Hong Kong police on May 11 arrested 90-year-old Zen, former head of the Catholic Church in Hong Kong, along with four other pro-democracy figures allegedly linked to a fund supporting Hong Kong protesters. The arrests were made under the city’s national security law, which was imposed by Beijing in June 2020 and has been used to quash dissent in the city.
“In several months leading up to his arrest we saw in state media outlets repeated, increased mentions of the [Chinese Communist] Party’s concern about the influence that religion was having,” Bremberg said in an interview on NTD, an affiliate of The Epoch Times.
“This was laying the groundwork for greater crackdowns and arrests,” he added.
Zen has long been an advocate of religious and civic freedoms in Hong Kong and mainland China and has spoken out against the communist regime’s growing authoritarianism, including its imposition of the national security law and the persecution of Roman Catholics in China.
Bremberg, president of the Washington-based advocacy group Victims of Communism Memorial Foundation, said the allegations against Zen were an excuse used by the Chinese regime to detain him.
“The Chinese Communist Party can create whatever pretext it wants, as an excuse for any individual’s arrest.
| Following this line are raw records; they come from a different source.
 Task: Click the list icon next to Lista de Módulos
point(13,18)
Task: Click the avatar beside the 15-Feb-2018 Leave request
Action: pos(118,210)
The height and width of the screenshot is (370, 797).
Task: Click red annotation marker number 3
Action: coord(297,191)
We’ve seen this across the board,” he said.
Beijing’s religious oppression in Hong Kong today was an inevitability, according to Bremberg.
“As part of the CCP’s broader crackdown on Hong Kong, the destruction of democracy and self-governance in Hong Kong, it obviously now leads to greater religious oppression,” he said.
Bremberg noted that communist regimes have a history of arresting and harassing prominent religious leaders.
“Throughout the last 100 years of communist regimes we’ve seen religion, churches and other religious figures have always been viewed as a threat to communism,” he said.
The advocate pointed to historical examples of prominent religious leaders arrested by the Soviet regime in Central and Eastern Europe.
He singled out the case of Cardinal József Mindszenty, the highest Catholic official in Hungary, who was arrested in 1948 and then sentenced to life imprisonment. In 1956, Mindszenty was released during the Hungarian Revolution. The cardinal later fled to the U.S. embassy in Budapest as Soviet troops entered Hungary to crush anti-communist protests. He stayed inside the embassy grounds until 1971 before being exiled to Vienna.
Americans should be concerned about Zen’s arrest, Bremberg said.
“Religious liberty has always been a bedrock of the American way of life,” he said, pointing out that the founding of the United States stems from immigrants coming to the United States from Europe seeking the freedom of belief.
“Crackdowns on religious liberty are frequently the first sign of increasing persecution and totalitarianism and violations of human rights across the board by any regime,” he added.